Task directions: Count the lines in the records below that contain the string "beside", with uppercase and lowercase treated as different, and reply with the number alone.

---------- Task inputs ----------

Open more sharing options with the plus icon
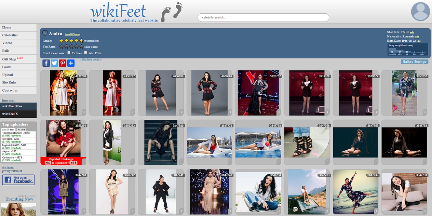The image size is (432, 216). pos(71,63)
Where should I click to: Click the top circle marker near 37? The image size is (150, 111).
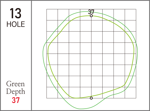click(x=91, y=16)
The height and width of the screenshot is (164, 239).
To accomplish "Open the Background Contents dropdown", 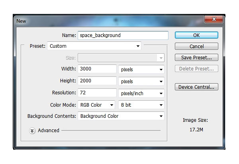I will (121, 116).
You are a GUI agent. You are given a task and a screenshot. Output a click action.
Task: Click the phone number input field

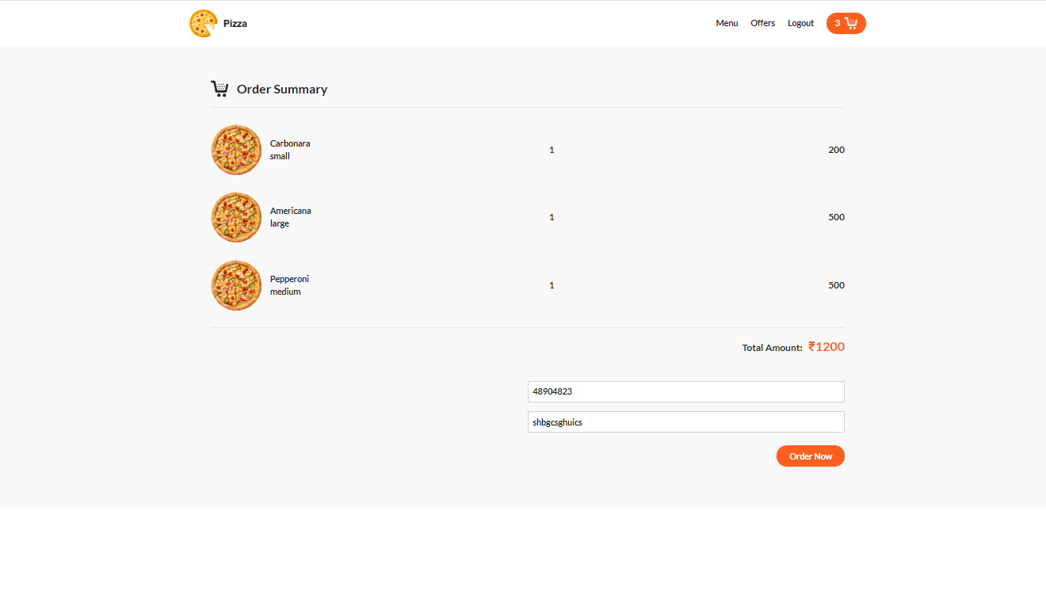click(685, 391)
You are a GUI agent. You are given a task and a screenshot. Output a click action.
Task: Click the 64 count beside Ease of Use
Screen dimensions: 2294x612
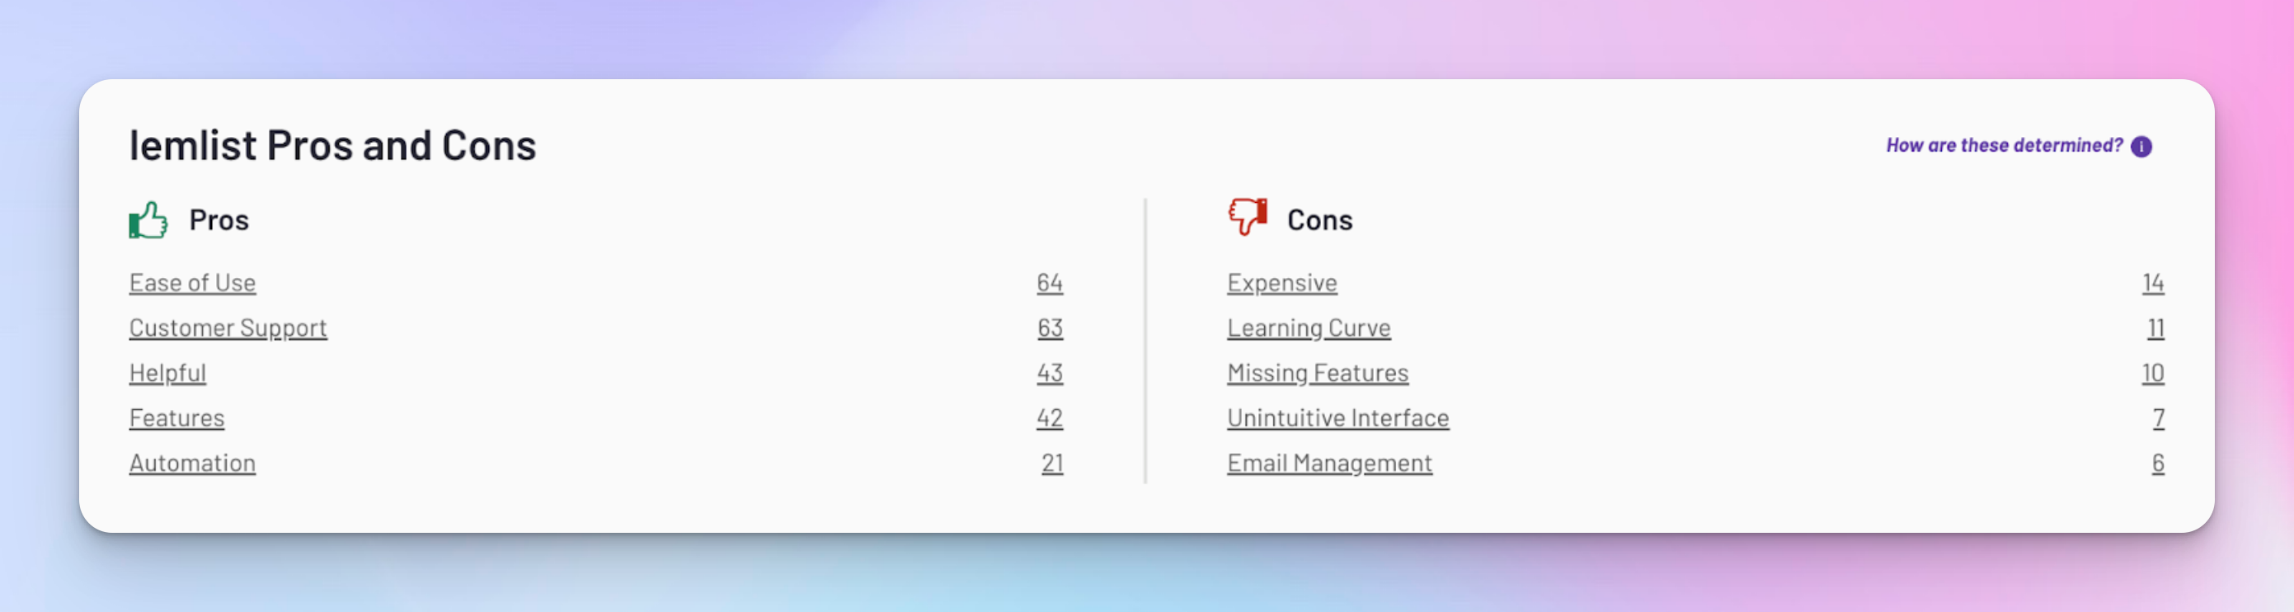(1050, 282)

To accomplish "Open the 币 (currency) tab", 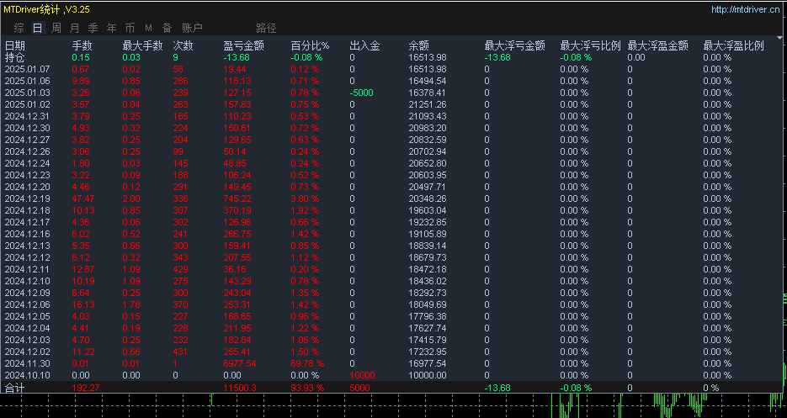I will [x=130, y=28].
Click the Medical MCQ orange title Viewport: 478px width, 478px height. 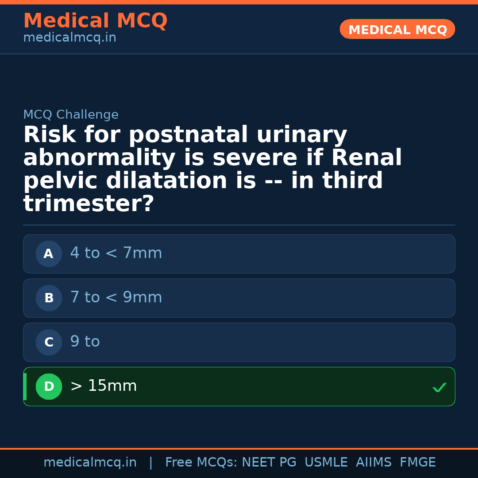click(x=95, y=21)
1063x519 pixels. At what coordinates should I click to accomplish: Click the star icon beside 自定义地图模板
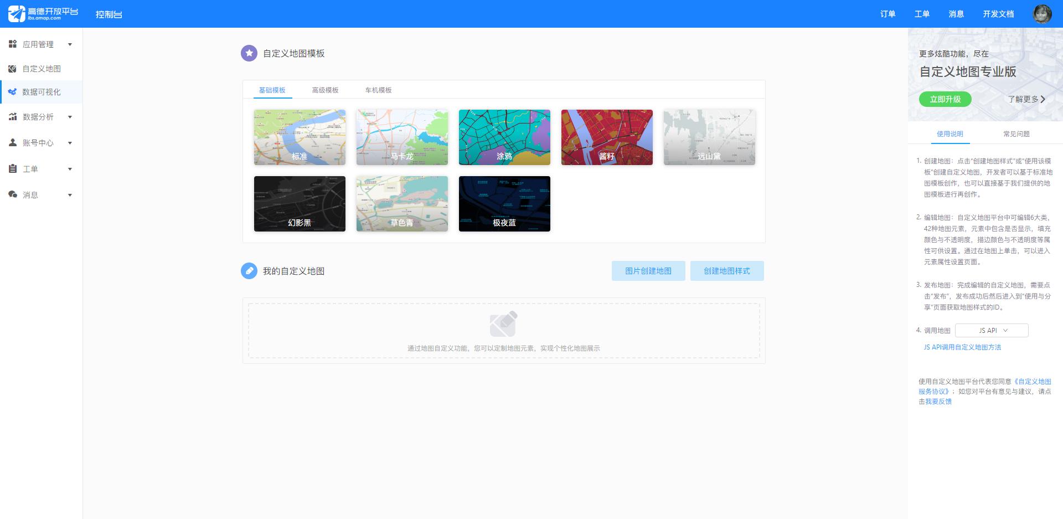click(x=249, y=53)
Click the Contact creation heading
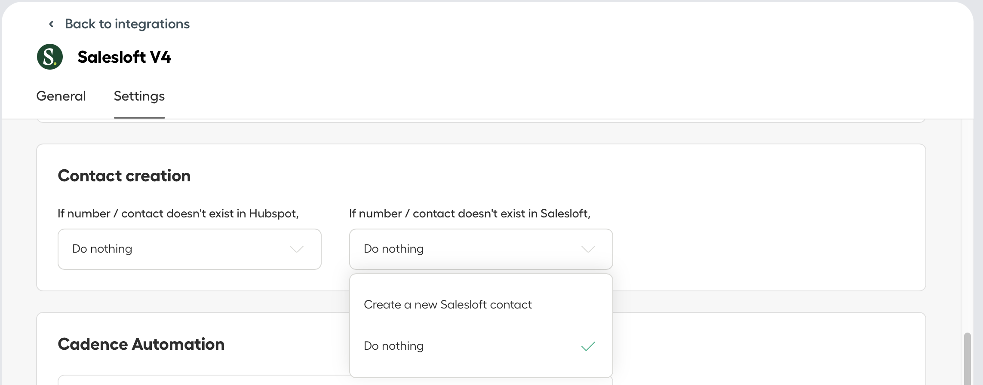This screenshot has width=983, height=385. (x=124, y=176)
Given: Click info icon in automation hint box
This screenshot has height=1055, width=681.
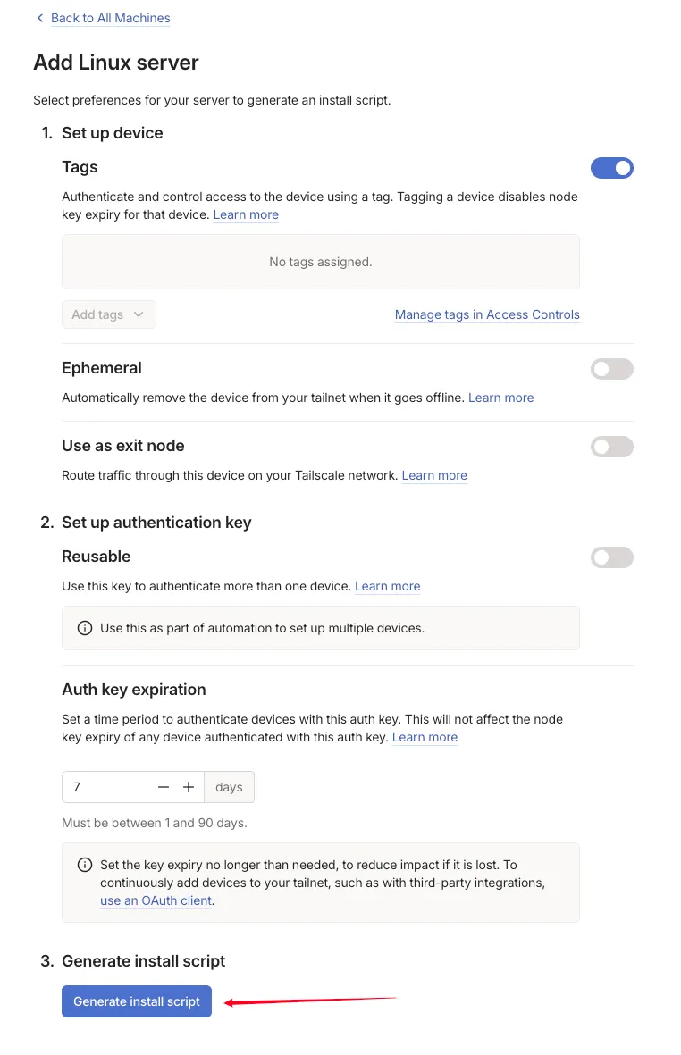Looking at the screenshot, I should 85,628.
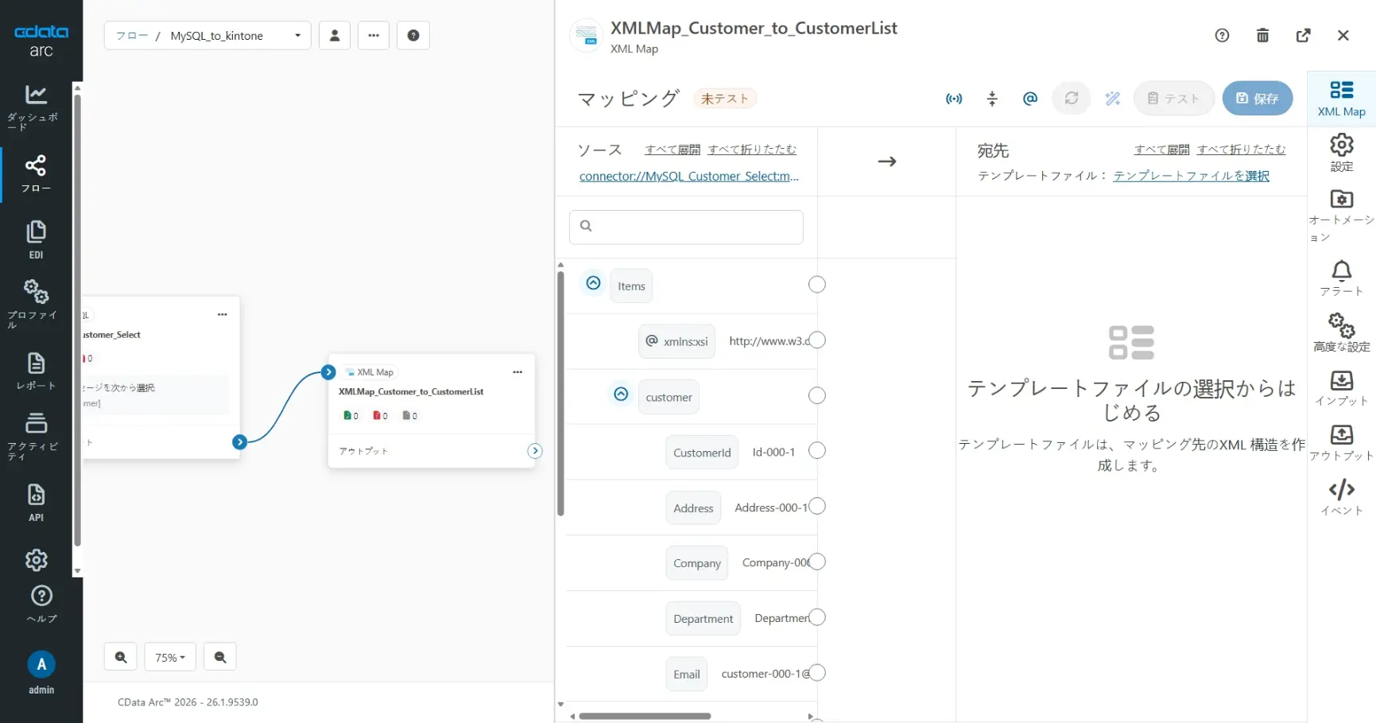Click the @ attribute mapping icon

coord(1029,98)
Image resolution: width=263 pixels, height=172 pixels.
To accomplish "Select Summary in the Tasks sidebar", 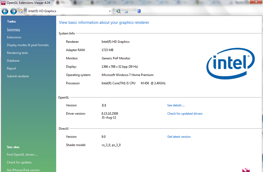I will click(x=14, y=29).
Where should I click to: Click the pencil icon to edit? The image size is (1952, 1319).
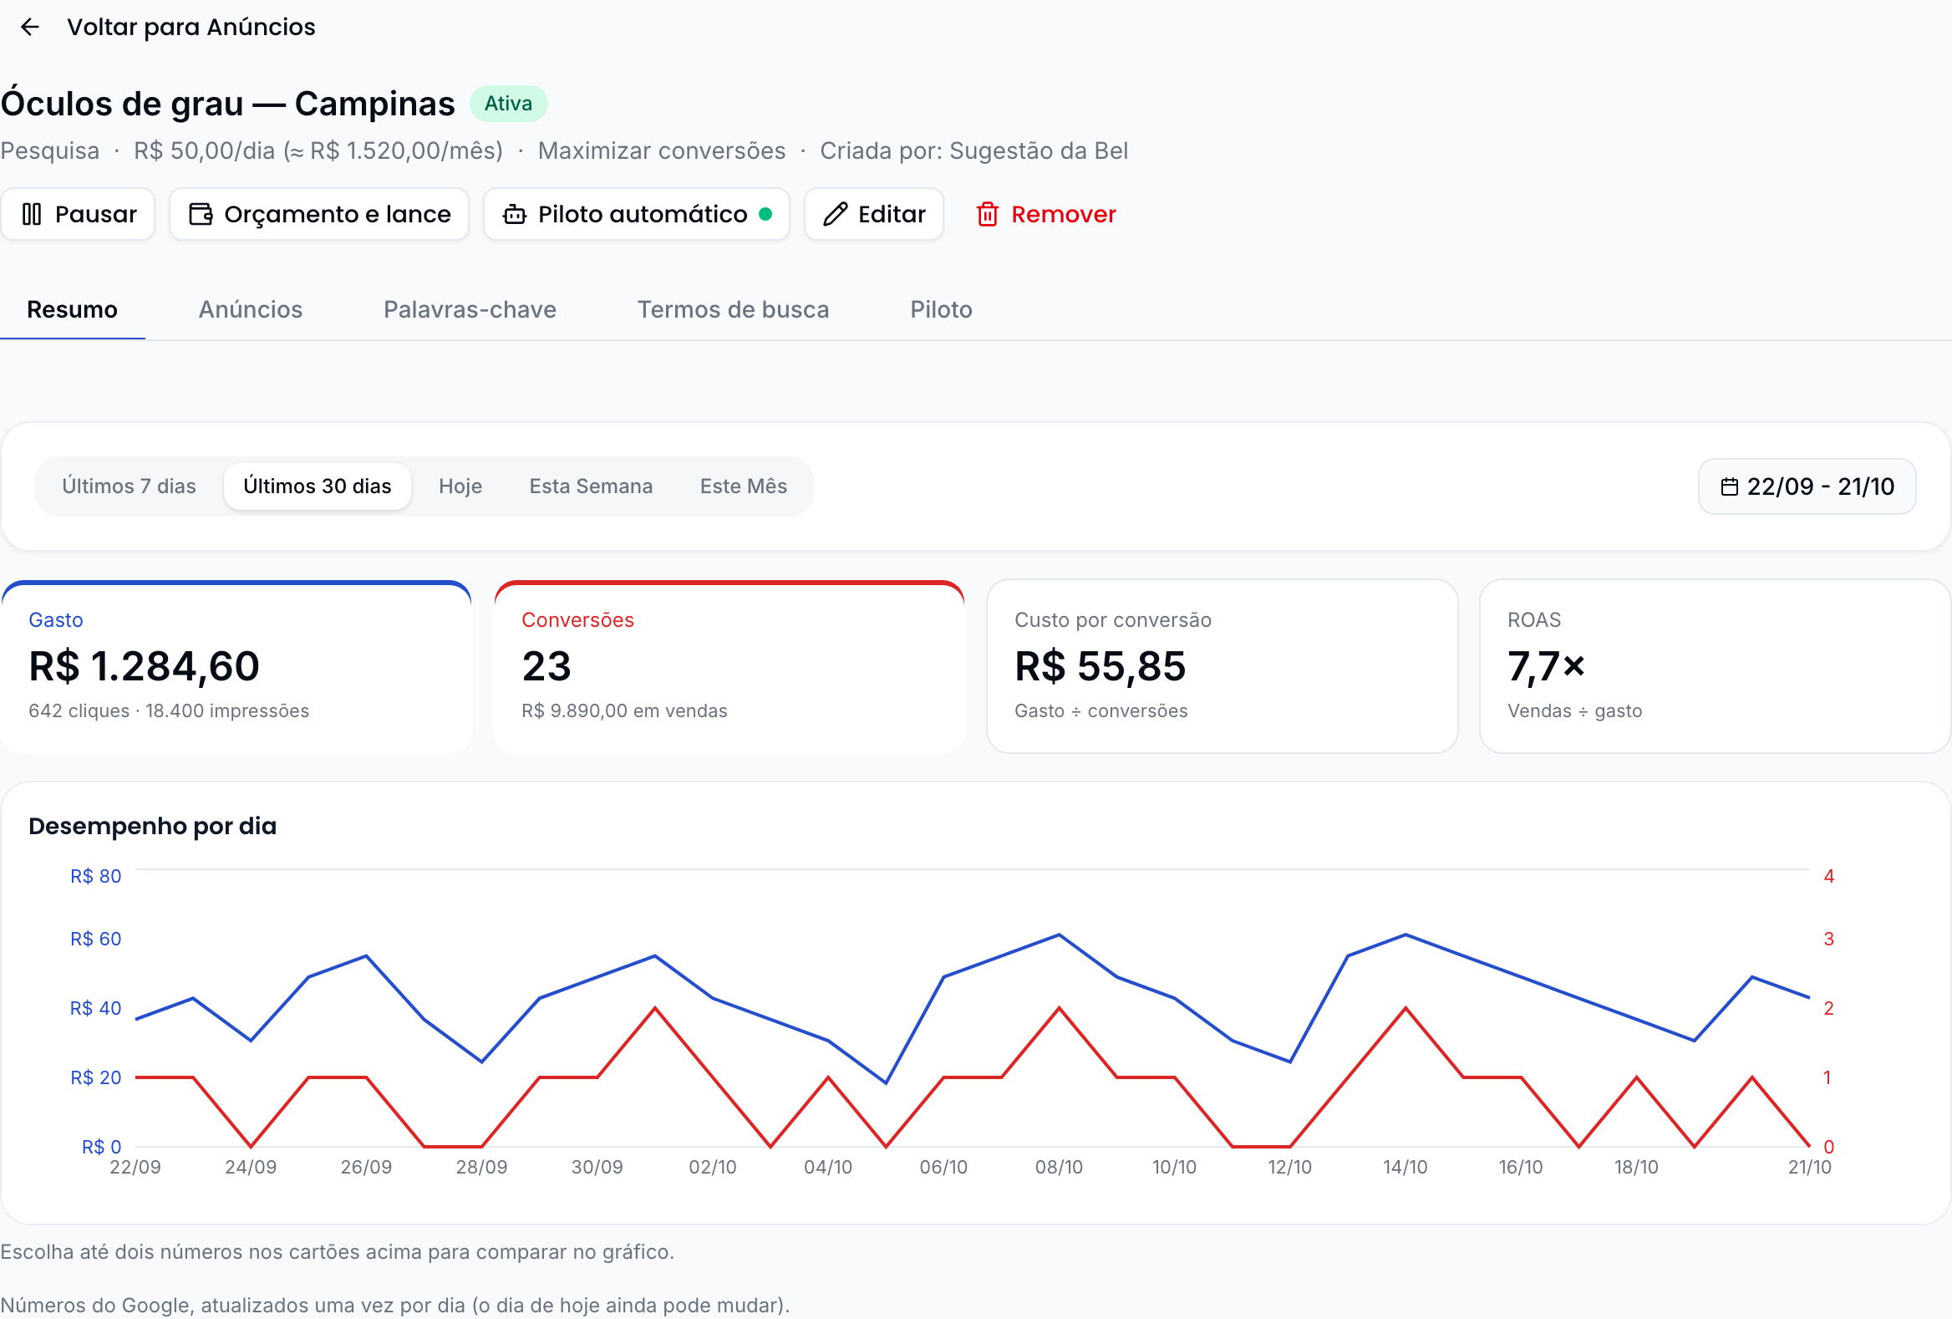834,214
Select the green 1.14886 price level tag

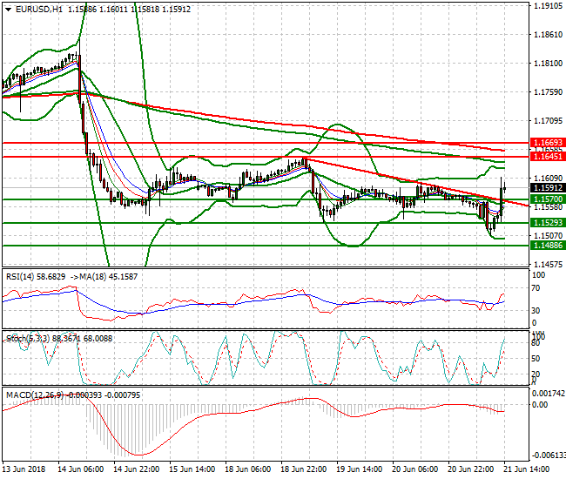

----------

Answer to this exercise: 2